**Cosa farai**:
[1] Estrai dal brano sul diritto vivente la parte che va da "La categoria del" a "che lo esprime.".
[2] Elenca tutte le espressioni diverse che nel brano sul diritto vivente compaiono tra virgolette.
[3] Secondo il brano sul diritto vivente, dove si colloca il "diritto vivente"?

Il "diritto vivente"
La categoria del diritto vivente conosce una nuova attualità nel dibattito giuridico e filosofico, e trova nella sperimentazione di una nuova Commissione Rodotà, e nel "movimento dei beni comuni" un'ulteriore applicazione. Innanzitutto perché individua come referente dell'attività normativa un soggetto non astratto, e lo fa nei movimenti. Lo fa per necessità perché la reinvenzione della "normatività" non può più passare attraverso il soggetto ridotto a uno scheletro che isola la cittadinanza da ogni contesto, astraendolo dalle condizioni materiali - e sociali - della vita. Il "diritto vivente", che in realtà possiede una lunga tradizione, si colloca nell'intersezione tra la vita delle persone e quella del mondo in cui esse vivono. Non è proprietà né dei soggetti che lo praticano, né del dispositivo giuridico che lo esprime.

(Voci archiviate)
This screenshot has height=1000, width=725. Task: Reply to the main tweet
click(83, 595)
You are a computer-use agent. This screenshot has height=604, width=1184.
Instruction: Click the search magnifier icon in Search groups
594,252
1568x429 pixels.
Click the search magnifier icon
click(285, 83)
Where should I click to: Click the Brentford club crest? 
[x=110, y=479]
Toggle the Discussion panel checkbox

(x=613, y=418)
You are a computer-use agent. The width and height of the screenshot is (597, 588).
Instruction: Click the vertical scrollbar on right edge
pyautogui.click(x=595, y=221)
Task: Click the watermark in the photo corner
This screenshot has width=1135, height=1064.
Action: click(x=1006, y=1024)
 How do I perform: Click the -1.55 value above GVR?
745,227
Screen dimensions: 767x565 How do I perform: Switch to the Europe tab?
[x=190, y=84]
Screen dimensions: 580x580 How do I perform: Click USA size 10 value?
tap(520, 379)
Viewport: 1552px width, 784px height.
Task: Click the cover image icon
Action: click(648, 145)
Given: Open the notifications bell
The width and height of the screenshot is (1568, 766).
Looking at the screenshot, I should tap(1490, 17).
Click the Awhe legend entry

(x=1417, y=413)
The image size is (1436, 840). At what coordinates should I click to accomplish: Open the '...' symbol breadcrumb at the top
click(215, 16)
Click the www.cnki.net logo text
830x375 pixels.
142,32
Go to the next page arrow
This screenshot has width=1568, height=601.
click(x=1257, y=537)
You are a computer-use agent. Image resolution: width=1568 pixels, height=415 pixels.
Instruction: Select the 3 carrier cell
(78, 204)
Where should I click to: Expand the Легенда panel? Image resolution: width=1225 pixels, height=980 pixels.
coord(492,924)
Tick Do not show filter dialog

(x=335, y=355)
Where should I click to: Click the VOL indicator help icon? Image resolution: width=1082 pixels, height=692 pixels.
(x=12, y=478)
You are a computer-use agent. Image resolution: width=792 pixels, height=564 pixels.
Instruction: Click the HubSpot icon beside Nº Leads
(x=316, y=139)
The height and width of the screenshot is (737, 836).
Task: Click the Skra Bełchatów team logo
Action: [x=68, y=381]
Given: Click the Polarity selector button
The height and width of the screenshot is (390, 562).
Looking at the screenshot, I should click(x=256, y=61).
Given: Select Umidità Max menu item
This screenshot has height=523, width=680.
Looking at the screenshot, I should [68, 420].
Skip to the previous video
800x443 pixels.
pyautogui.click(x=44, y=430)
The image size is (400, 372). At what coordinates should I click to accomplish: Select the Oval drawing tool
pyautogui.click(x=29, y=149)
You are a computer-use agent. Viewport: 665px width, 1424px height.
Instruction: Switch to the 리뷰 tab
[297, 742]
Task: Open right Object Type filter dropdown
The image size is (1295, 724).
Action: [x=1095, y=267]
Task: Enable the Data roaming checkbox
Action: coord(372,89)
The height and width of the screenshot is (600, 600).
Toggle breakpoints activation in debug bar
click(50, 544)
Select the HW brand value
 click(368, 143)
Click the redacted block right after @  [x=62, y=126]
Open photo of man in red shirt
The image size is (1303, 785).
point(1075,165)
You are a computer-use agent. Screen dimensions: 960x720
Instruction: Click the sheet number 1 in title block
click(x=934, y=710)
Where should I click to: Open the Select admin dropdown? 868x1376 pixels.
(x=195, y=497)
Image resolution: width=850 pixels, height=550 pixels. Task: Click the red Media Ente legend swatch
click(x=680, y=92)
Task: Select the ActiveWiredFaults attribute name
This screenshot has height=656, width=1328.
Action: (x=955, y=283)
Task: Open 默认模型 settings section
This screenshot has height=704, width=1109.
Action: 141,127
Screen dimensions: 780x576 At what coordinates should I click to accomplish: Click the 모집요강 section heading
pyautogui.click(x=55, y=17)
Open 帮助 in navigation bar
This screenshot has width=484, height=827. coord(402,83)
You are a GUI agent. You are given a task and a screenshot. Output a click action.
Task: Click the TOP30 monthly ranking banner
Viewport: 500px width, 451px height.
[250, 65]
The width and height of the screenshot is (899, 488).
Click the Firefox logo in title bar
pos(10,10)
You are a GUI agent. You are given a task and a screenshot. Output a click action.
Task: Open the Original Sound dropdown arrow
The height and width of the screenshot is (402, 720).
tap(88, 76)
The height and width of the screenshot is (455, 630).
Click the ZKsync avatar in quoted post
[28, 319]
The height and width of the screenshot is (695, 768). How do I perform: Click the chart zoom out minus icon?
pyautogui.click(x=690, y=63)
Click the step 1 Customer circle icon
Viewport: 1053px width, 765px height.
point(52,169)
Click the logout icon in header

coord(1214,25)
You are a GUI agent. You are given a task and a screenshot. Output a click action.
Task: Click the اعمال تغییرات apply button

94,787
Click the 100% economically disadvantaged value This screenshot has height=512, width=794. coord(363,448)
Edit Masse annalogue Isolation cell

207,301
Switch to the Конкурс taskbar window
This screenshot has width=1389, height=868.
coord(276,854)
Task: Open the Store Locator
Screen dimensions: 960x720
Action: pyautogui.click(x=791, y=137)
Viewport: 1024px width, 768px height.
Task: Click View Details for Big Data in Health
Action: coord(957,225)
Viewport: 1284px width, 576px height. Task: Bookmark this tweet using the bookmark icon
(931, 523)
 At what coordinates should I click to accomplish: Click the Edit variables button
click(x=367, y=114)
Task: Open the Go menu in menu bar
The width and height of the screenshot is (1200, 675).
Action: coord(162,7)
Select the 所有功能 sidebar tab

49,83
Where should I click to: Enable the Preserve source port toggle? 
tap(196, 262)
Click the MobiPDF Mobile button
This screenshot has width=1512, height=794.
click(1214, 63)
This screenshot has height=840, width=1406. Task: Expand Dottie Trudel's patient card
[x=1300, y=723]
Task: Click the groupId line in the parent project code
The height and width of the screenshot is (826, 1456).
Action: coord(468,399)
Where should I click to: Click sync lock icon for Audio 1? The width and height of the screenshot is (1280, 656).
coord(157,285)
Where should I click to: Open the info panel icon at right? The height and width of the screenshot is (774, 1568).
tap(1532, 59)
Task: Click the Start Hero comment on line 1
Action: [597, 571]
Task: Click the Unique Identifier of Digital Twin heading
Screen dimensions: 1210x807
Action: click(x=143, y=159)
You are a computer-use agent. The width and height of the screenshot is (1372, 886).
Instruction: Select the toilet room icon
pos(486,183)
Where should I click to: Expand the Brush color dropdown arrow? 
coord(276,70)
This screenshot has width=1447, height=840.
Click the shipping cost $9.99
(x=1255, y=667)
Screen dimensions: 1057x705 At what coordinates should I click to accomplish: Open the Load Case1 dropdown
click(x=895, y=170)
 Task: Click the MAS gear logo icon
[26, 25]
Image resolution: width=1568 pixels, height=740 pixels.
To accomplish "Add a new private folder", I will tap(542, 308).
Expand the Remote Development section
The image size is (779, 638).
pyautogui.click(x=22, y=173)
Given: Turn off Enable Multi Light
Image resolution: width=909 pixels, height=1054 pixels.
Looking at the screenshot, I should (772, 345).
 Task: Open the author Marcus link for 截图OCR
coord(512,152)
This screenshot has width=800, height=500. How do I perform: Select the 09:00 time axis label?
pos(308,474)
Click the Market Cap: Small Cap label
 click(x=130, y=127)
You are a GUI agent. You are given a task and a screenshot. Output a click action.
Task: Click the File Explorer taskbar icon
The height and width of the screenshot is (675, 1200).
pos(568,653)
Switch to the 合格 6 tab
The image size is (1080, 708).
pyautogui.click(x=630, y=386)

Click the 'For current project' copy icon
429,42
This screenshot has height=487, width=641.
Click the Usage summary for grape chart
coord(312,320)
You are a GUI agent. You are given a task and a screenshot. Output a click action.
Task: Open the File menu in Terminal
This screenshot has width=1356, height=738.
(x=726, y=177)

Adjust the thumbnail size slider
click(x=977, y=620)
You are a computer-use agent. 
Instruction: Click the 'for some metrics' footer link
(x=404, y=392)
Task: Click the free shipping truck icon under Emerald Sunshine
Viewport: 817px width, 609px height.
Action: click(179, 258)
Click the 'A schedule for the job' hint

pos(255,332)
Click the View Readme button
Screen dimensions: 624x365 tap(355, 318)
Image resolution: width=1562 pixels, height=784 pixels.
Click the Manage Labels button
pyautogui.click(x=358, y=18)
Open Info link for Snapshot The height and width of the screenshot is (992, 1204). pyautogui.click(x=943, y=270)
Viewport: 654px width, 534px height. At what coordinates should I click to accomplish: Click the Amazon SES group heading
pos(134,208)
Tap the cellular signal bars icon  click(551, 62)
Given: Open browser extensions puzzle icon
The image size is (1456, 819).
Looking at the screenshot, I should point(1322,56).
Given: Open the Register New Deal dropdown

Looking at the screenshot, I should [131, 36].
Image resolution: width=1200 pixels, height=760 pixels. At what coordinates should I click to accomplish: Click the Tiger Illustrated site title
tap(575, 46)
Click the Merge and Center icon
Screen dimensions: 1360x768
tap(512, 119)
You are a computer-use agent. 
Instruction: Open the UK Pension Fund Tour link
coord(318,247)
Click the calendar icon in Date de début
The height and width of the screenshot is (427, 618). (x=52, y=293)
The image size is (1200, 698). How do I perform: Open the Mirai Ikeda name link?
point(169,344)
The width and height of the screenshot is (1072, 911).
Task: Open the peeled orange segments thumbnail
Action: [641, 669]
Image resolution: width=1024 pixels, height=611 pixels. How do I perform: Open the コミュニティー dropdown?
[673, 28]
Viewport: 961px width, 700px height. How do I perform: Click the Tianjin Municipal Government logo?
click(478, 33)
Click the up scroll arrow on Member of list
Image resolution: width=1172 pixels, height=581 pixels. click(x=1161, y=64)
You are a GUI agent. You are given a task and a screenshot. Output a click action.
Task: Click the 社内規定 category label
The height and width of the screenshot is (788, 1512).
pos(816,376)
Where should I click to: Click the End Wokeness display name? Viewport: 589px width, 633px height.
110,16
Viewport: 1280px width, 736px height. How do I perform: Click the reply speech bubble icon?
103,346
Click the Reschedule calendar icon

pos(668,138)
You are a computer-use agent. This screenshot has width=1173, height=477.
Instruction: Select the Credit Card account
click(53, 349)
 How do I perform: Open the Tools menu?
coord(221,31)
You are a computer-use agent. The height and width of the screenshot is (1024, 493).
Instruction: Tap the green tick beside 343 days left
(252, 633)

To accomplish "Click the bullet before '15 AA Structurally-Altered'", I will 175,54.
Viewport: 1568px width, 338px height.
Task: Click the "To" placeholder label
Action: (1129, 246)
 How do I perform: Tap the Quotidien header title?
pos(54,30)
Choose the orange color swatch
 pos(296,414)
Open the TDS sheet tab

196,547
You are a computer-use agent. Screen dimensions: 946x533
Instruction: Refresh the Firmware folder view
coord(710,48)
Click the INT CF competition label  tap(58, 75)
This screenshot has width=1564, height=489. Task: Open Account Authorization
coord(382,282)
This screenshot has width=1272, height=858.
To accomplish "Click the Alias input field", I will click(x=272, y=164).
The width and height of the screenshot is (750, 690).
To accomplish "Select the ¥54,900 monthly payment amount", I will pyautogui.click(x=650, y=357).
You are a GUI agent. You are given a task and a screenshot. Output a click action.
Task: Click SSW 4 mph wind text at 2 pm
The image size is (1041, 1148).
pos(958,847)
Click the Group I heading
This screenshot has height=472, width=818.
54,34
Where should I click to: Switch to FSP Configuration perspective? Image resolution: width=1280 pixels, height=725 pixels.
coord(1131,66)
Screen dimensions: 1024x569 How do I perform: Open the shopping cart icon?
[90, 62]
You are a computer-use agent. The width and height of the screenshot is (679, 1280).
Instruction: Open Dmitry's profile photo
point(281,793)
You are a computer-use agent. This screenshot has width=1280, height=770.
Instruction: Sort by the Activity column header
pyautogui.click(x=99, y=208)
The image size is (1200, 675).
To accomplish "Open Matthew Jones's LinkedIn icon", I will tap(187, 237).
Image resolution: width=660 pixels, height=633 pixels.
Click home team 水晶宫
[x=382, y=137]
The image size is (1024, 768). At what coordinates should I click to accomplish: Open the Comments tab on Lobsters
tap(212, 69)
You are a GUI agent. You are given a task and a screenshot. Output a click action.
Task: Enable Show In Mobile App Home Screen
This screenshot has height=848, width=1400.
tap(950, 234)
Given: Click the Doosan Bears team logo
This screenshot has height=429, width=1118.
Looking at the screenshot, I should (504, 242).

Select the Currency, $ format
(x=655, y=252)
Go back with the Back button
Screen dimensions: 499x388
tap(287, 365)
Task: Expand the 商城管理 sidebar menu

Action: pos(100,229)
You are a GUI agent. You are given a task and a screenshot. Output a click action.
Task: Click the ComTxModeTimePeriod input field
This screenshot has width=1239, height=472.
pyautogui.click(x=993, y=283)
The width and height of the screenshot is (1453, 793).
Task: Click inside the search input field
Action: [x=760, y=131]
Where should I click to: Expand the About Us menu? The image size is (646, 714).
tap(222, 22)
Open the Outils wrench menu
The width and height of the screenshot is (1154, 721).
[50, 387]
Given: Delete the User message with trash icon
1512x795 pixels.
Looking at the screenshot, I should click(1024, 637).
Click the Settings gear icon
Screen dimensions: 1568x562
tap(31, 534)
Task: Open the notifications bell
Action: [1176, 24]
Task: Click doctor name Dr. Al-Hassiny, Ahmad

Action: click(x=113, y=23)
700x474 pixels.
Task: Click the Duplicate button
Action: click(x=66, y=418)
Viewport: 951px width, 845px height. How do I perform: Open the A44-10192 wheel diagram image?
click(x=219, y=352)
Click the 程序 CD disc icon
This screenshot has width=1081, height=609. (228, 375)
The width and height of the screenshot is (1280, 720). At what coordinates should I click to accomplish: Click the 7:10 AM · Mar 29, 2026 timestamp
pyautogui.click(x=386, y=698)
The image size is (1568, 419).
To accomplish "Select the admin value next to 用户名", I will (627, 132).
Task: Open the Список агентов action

**Soluzioni dell'esercizio**:
[1]
La categoria del diritto vivente conosce una nuova attualità nel dibattito giuridico e filosofico, e trova nella sperimentazione di una nuova Commissione Rodotà, e nel "movimento dei beni comuni" un'ulteriore applicazione. Innanzitutto perché individua come referente dell'attività normativa un soggetto non astratto, e lo fa nei movimenti. Lo fa per necessità perché la reinvenzione della "normatività" non può più passare attraverso il soggetto ridotto a uno scheletro che isola la cittadinanza da ogni contesto, astraendolo dalle condizioni materiali - e sociali - della vita. Il "diritto vivente", che in realtà possiede una lunga tradizione, si colloca nell'intersezione tra la vita delle persone e quella del mondo in cui esse vivono. Non è proprietà né dei soggetti che lo praticano, né del dispositivo giuridico che lo esprime.

[2]
- diritto vivente
- movimento dei beni comuni
- normatività

[3] Nell'intersezione tra la vita delle persone e quella del mondo in cui esse vivono.